Problem: Reproduce the items below verbatim, line by line, with no changes.

Records for locating described items:

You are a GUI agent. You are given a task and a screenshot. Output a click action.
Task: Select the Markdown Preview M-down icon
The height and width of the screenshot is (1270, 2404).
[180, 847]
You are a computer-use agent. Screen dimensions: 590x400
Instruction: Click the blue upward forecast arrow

Result:
You are a GUI agent. You are given a task and a screenshot. Output a click action.
Task: Select the Markdown Preview M-down icon
The height and width of the screenshot is (1270, 2404).
[180, 847]
You are a computer-use agent. Screen dimensions: 590x400
Instruction: Click the blue upward forecast arrow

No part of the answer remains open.